EXERCISE — Exactly reproduce the entries, dropping any pictures from your copy.

(Stored dataset items)
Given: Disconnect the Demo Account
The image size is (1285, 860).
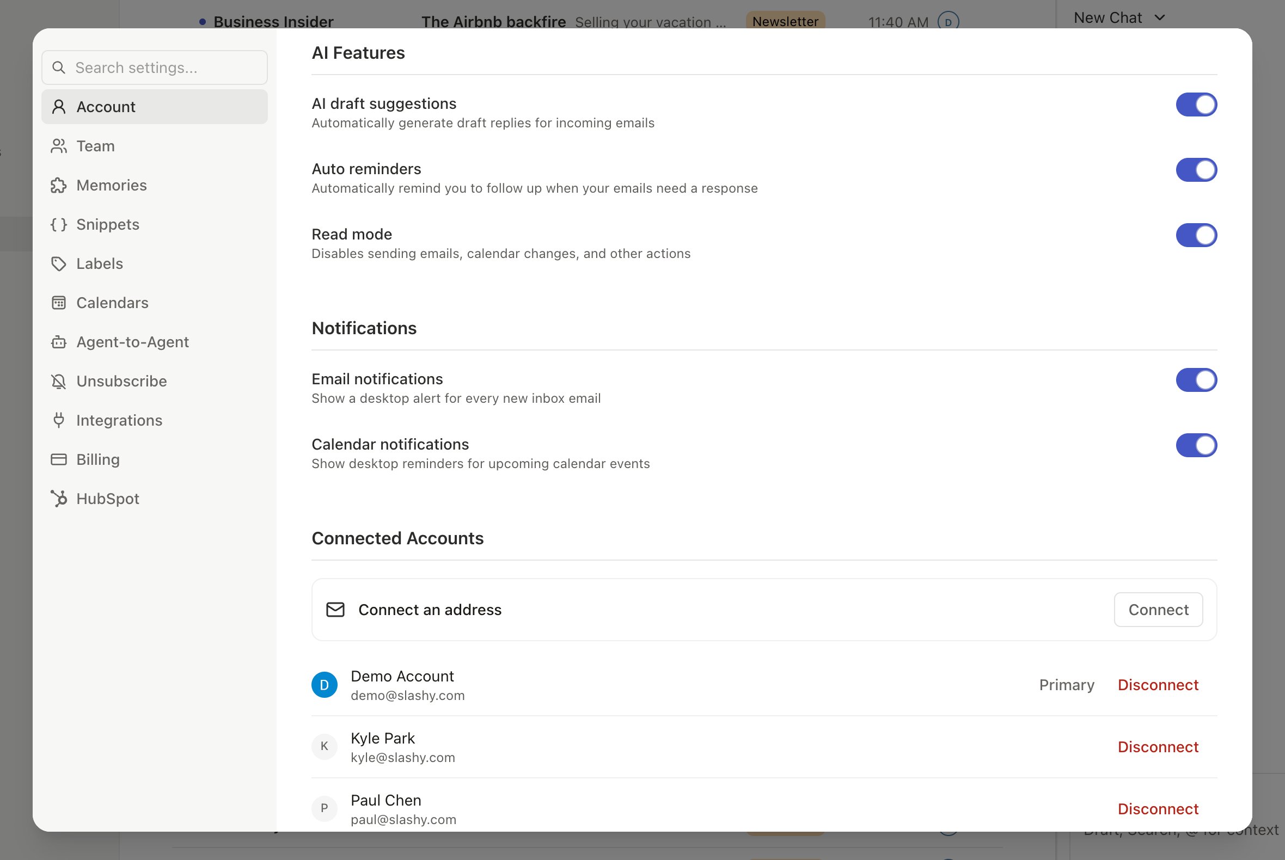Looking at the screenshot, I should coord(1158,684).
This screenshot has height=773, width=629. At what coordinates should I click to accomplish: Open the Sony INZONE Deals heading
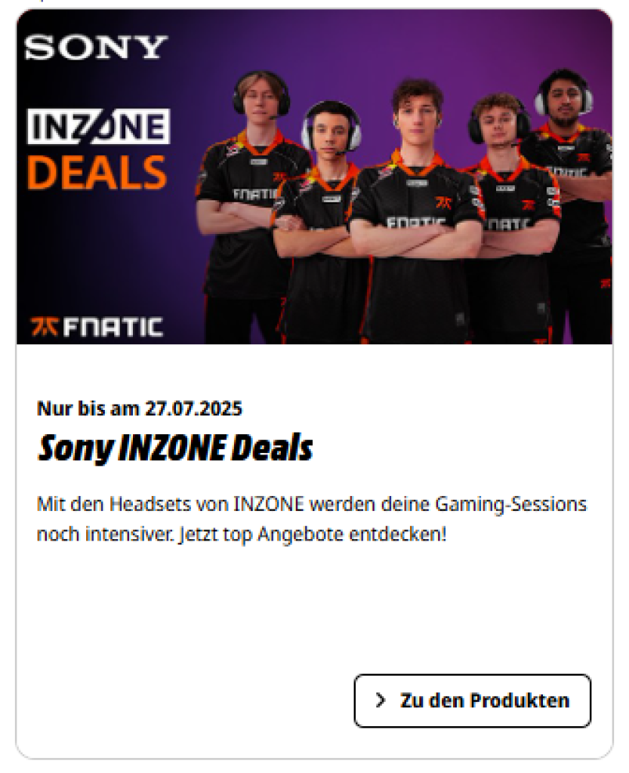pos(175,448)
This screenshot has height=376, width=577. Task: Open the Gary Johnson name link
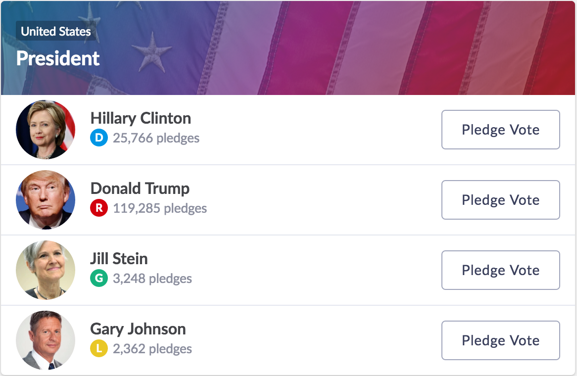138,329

RESULT FOR THIS EXERCISE —
Given: Disconnect the Demo Account
The image size is (1285, 860).
Looking at the screenshot, I should coord(1158,684).
This screenshot has height=773, width=629. At what coordinates should I click to accomplish: Open the Sony INZONE Deals heading
pos(175,448)
This screenshot has height=376, width=577. Task: Open the Gary Johnson name link
138,329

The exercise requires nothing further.